Viterbo, 16 novembre 2021 - Ucciso in casa a 10 anni. Dramma a Cura di Vetralla, Viterbo, dove un bambino è stato trovato morto accoltellato questo pomeriggio. I carabinieri hanno arrestato il padre, Mirko Tonkov, 44enne polacco. In un primo momento risultava che l'uomo fosse stato sottoposto a fermo, poi solo indagato.

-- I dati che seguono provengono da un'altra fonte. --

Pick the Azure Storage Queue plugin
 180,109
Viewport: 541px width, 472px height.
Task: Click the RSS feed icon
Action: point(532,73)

Solo successivamente si è appreso che sarebbe stato arrestato in "quasi flagranza" di reato. La vicenda in ogni caso, è ancora da chiarire. 

Aggiornamento 17 novembre: forse è stato Matias ad aprire al padre

L'ipotesi degli inquirenti è che il 44enne abbia colpito il figlio Matias al collo con un coltello da cucina quando erano in casa da soli prima che la madre rientrasse a casa. I militari, giunti sul posto per l'allarme di una fuga di gas dall'abitazione, hanno trovato il corpo senza vita del bimbo e la donna sotto choc. Nell'appartamento, in un'altra stanza, c'era anche Tonkov in stato di incoscienza. L'uomo è stato preso in custodia dai militari e si trova all'ospedale di Belcolle, piantonato, ancora privo di sensi.   

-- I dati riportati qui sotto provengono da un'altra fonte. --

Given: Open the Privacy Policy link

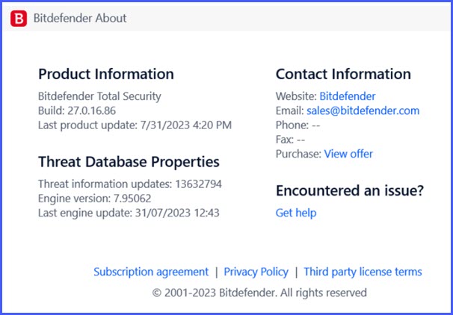Looking at the screenshot, I should [x=256, y=272].
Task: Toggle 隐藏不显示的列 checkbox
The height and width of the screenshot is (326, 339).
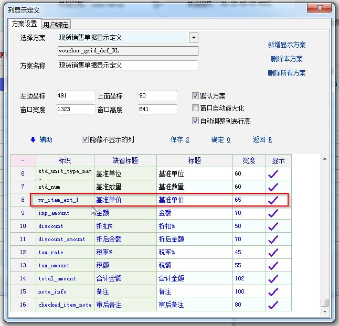Action: point(85,139)

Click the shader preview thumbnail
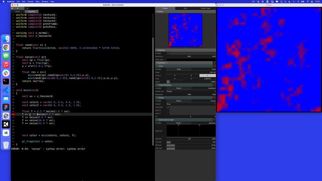click(x=186, y=30)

Secondo quanto rivelato dai carabinieri il 44enne, positivo al Covid-19, era ricoverato in una struttura ospedaliera di Roma. Stamattina si sarebbe allontanato - non è chiaro se sia scappato - per raggiungere Vetralla. Sarebbe stato notato nella mattinata, sembra già in stato confusionale, davanti alla scuola dove il bambino frequentava la quinta elementare per poi dirigersi verso l'abitazione dove la donna viveva con il figlio. 

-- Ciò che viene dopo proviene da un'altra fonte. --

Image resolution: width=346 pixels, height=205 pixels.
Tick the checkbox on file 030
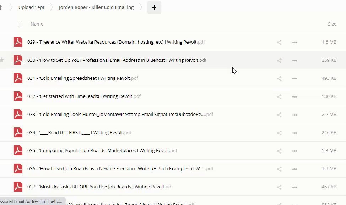pos(23,63)
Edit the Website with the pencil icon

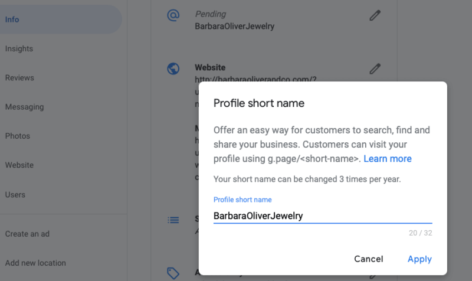375,68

Matias in una foto col padre

A quanto si apprende, il presunto omicida aveva un divieto di avvicinamento alla famiglia emesso dal gip del Tribunale, dopo la denuncia per violenze dell'ex moglie, da cui non era ancora separato legalmente. La donna, ricoverata anche lei per lo choc, sarà sentita dai carabinieri nelle prossime ore e sempre nelle prossime ore il 44enne verrà sottoposto a esami tossicologici per stabilire se abbia assunto qualche sostanza. 

Il sindaco di Vetralla

"Da quando faccio il sindaco non ho mai vissuto una cosa del genere e non avrei mai voluta viverla", commenta il sindaco di Vetralla Sandrino Aquilani che ha indetto per domani il lutto cittadino: "Conosco le persone di vista - ha ammesso il primo cittadino - è un paese dove ci si conosce un po' tutti".

"Matias aveva solo 10 anni - si legge sulla pagina Facebook del Comune - ed ha trovato inspiegabilmente la morte. Una vicenda che ci lascia attoniti e sconvolti, e che in questo momento di inumana comprensione, in attesa che la giustizia terrena faccia il suo corso, ci deve portare alla riflessione, al raccoglimento e alla preghiera".